● TEXTO FORNECIDO:
__________________________________________________
Quando o sistema do Tribunal Superior Eleitoral (TSE) foi invadido, os hackers acessaram a intranet, ou seja, a rede interna da Corte, em uma camada mais superficial, mas não criptografaram dados. Em vez disso, optaram por expor as informações nas redes sociais e endereços externos.

Em relação à invasão e posterior divulgação de informações, o professor Wagner Meira Júnior explica que algumas medidas poderiam ser tomadas pelo TSE após o ataque. Por exemplo: revogar todas as senhas e autorizações e recadastrar todos os servidores. Wagner ressalta que os ataques são como um jogo de "gato e rato". "Se o TSE se baseou nos padrões de ataque do primeiro turno, ele pode ser surpreendido com uma mudança de padrão de ataque. A pessoa que está se protegendo, está olhando para trás, mas o atacante está olhando para frente. Eles podem decidir simplesmente não repetir a estratégia e fazer um ataque de uma forma diferente", pontua.

No segundo turno, com o intuito de garantir o acesso continuado aos dados de divulgação de resultados caso algo aconteça no sistema do tribunal, o TSE irá repassar a veículos de comunicação os dados a serem divulgados. Assim, se o sistema tiver falhas, os dados continuarão a ser divulgados pelos veículos.
__________________________________________________
● TAREFAS:
• 1. Reproduza fielmente o trecho do texto fornecido que se inicia com as palavras contendo "No segundo turno, com" e se encerra em "divulgados pelos veículos.".
• 2. Indique se cada afirmação concorda com o texto fornecido, respondendo sim ou não e citando literalmente as palavras do texto que decidem a questão: (a) Os hackers criptografaram dados do TSE. (b) Wagner Meira Júnior compara os ataques a um jogo de "gato e rato". (c) No segundo turno, o TSE repassará a veículos de comunicação os dados a serem divulgados.
As entradas não têm relação com o texto fornecido.
__________________________________________________
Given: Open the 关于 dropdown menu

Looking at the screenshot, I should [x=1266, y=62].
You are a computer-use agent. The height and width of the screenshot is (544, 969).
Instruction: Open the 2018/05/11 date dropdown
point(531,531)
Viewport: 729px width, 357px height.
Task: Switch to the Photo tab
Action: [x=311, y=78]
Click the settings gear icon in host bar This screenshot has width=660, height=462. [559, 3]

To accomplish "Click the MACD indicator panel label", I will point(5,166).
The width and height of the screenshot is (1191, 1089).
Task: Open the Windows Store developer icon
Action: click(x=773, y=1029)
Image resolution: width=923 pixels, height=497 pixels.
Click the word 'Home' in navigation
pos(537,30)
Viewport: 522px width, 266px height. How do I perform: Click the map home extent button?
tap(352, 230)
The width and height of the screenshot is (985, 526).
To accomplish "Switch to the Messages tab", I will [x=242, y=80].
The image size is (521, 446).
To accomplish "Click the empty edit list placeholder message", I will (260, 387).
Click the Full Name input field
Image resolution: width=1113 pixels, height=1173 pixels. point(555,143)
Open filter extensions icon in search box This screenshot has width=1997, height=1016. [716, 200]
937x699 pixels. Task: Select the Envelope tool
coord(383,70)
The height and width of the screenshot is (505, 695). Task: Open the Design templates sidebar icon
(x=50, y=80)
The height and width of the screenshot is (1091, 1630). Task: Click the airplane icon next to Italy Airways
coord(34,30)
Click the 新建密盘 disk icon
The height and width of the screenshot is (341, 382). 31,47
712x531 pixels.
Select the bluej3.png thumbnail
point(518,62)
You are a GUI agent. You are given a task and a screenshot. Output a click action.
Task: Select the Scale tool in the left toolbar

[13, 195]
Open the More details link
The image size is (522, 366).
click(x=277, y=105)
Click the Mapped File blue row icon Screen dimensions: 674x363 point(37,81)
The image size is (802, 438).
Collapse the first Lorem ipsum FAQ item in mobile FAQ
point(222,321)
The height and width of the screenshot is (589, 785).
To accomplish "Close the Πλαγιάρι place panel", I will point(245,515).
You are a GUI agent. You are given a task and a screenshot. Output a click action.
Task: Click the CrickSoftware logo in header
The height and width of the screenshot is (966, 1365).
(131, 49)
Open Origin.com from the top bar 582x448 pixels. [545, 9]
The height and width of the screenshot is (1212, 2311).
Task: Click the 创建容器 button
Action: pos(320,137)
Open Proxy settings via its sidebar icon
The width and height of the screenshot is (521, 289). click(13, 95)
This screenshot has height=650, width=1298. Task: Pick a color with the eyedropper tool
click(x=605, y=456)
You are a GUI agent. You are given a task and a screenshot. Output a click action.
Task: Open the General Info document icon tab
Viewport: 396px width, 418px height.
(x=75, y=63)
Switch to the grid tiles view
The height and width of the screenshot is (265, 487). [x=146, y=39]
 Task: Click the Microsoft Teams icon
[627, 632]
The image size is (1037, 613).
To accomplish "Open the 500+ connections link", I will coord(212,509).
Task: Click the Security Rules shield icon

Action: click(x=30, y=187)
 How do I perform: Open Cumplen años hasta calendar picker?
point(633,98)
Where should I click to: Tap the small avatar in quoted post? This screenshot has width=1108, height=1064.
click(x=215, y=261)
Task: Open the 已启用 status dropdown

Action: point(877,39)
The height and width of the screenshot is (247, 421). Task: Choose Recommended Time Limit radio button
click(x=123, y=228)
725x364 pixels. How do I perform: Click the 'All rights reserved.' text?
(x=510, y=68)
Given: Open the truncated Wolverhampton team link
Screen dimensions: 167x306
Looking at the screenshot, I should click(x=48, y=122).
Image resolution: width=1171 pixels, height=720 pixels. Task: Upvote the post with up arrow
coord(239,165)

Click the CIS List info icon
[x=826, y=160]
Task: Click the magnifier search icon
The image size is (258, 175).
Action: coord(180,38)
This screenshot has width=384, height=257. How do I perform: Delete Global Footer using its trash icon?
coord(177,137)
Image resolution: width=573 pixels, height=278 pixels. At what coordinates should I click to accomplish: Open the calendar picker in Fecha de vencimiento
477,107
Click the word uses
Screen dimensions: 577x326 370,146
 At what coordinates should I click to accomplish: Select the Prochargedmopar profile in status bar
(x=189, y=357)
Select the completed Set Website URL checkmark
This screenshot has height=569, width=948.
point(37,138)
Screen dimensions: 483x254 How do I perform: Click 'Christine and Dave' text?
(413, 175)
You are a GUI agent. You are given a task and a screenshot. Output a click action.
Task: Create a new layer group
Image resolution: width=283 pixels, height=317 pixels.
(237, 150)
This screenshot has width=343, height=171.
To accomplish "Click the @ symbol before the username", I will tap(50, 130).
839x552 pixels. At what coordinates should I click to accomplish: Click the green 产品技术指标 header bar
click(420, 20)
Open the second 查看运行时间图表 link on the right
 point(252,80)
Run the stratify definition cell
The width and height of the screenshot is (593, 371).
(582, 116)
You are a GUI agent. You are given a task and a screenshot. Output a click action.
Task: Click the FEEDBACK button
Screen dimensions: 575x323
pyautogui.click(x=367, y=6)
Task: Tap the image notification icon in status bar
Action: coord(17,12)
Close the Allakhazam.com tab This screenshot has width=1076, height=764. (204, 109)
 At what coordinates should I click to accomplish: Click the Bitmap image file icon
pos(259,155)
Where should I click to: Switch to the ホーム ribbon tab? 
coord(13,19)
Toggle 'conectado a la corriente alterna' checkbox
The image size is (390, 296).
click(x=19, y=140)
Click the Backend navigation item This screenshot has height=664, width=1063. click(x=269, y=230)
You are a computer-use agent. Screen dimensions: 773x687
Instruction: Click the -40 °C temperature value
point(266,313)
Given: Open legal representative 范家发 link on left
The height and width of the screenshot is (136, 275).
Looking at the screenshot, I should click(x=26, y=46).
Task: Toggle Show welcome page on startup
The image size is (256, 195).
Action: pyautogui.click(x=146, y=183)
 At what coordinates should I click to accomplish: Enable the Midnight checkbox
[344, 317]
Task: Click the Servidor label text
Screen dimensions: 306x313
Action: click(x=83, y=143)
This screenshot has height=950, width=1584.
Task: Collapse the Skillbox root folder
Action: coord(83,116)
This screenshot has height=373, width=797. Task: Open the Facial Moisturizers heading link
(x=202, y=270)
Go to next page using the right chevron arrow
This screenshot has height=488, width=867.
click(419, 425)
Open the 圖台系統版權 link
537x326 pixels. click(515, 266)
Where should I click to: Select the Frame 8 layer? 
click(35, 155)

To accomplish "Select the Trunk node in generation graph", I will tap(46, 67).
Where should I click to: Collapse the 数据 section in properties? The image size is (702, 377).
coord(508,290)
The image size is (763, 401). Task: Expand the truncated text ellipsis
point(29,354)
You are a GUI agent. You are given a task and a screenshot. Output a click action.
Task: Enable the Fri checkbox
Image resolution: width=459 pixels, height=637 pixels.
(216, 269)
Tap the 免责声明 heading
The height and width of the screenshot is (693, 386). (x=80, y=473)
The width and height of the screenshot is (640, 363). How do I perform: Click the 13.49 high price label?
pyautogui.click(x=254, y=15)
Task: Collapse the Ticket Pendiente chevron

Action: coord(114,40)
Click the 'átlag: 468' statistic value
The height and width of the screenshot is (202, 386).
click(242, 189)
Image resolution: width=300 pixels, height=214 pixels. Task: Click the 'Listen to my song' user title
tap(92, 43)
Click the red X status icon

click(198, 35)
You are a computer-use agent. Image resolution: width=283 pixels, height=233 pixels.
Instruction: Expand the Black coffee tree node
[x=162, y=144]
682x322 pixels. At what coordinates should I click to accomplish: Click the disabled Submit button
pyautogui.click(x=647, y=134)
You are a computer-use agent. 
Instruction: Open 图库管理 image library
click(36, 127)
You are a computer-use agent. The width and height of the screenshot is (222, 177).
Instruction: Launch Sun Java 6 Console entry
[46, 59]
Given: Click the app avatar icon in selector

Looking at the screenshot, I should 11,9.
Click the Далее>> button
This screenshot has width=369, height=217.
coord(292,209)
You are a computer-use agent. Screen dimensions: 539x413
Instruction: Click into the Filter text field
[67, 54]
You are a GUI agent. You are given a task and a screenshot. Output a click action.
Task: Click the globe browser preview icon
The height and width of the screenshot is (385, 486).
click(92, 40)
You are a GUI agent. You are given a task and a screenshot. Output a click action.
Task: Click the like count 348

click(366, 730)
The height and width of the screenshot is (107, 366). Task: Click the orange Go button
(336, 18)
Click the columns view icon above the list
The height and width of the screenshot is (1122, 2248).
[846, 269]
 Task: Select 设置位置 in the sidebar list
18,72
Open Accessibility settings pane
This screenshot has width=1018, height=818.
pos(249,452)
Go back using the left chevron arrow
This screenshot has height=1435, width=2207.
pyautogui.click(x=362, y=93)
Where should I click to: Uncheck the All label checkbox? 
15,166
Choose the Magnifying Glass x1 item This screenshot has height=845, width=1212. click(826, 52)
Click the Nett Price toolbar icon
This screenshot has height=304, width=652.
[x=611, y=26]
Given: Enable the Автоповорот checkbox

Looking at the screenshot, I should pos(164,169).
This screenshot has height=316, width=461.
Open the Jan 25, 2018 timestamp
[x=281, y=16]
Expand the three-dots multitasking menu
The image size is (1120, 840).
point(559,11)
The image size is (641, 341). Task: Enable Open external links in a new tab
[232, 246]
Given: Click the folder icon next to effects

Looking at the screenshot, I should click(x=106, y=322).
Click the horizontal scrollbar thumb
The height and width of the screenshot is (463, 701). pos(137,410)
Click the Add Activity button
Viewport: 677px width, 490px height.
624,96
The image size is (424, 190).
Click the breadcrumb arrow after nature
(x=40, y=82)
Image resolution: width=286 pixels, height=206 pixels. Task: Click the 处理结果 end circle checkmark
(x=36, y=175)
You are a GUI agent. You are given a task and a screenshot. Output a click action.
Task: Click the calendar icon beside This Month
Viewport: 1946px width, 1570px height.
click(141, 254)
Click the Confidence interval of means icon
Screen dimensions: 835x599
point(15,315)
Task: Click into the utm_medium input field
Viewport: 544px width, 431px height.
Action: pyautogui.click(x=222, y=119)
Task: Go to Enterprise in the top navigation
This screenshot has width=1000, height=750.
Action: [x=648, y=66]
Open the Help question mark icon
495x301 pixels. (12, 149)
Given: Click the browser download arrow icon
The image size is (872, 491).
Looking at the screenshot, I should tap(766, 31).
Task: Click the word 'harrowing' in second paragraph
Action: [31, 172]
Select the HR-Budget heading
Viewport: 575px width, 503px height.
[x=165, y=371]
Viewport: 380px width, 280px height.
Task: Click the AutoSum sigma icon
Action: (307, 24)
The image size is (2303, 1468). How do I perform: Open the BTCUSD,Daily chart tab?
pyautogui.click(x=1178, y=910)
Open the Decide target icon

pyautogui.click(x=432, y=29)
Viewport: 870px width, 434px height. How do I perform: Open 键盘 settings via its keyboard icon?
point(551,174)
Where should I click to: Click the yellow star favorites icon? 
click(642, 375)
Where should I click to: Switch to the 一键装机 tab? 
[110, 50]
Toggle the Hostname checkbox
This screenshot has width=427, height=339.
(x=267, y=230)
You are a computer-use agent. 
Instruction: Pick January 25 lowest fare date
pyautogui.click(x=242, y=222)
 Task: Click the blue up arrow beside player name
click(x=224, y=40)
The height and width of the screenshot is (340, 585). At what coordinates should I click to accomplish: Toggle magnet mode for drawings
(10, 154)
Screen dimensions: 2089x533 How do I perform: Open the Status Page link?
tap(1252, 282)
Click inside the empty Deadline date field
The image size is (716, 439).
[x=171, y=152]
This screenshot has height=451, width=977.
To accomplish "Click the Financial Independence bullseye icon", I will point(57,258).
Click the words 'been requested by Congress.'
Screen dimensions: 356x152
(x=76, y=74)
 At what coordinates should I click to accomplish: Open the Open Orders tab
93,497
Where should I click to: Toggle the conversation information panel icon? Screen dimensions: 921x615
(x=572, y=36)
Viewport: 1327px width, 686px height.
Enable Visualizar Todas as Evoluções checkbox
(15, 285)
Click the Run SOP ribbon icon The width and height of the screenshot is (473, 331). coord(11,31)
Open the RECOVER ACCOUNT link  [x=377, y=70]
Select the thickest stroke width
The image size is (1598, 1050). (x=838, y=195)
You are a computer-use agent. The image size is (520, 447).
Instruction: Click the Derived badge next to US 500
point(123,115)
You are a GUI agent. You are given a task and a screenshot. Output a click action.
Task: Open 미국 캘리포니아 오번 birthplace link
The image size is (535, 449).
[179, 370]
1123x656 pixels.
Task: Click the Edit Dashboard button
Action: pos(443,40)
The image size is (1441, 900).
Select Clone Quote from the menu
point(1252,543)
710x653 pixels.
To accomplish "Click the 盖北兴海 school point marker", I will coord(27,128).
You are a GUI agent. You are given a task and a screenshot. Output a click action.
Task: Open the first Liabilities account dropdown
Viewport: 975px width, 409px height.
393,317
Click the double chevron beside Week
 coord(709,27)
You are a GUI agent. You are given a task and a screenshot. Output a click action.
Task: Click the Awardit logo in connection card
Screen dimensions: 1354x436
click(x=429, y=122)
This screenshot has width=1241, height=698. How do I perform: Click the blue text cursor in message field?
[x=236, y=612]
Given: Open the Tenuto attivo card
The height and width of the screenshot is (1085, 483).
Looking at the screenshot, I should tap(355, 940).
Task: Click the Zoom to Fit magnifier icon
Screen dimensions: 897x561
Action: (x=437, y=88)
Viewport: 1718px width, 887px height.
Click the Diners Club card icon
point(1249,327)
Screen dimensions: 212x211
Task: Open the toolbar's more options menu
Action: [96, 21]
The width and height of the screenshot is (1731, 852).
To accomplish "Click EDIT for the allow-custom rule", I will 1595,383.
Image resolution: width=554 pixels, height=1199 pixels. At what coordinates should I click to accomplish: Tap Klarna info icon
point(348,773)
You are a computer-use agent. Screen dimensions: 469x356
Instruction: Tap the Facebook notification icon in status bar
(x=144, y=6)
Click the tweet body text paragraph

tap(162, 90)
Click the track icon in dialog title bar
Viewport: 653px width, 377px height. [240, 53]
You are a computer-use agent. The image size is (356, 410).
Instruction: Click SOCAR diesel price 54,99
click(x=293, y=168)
__________________________________________________
● RESPOSTAS EM ORDEM:
• 1.
No segundo turno, com o intuito de garantir o acesso continuado aos dados de divulgação de resultados caso algo aconteça no sistema do tribunal, o TSE irá repassar a veículos de comunicação os dados a serem divulgados. Assim, se o sistema tiver falhas, os dados continuarão a ser divulgados pelos veículos.

• 2.
(a) Não: "mas não criptografaram dados".
(b) Sim: "Wagner ressalta que os ataques são como um jogo de "gato e rato"".
(c) Sim: "o TSE irá repassar a veículos de comunicação os dados a serem divulgados".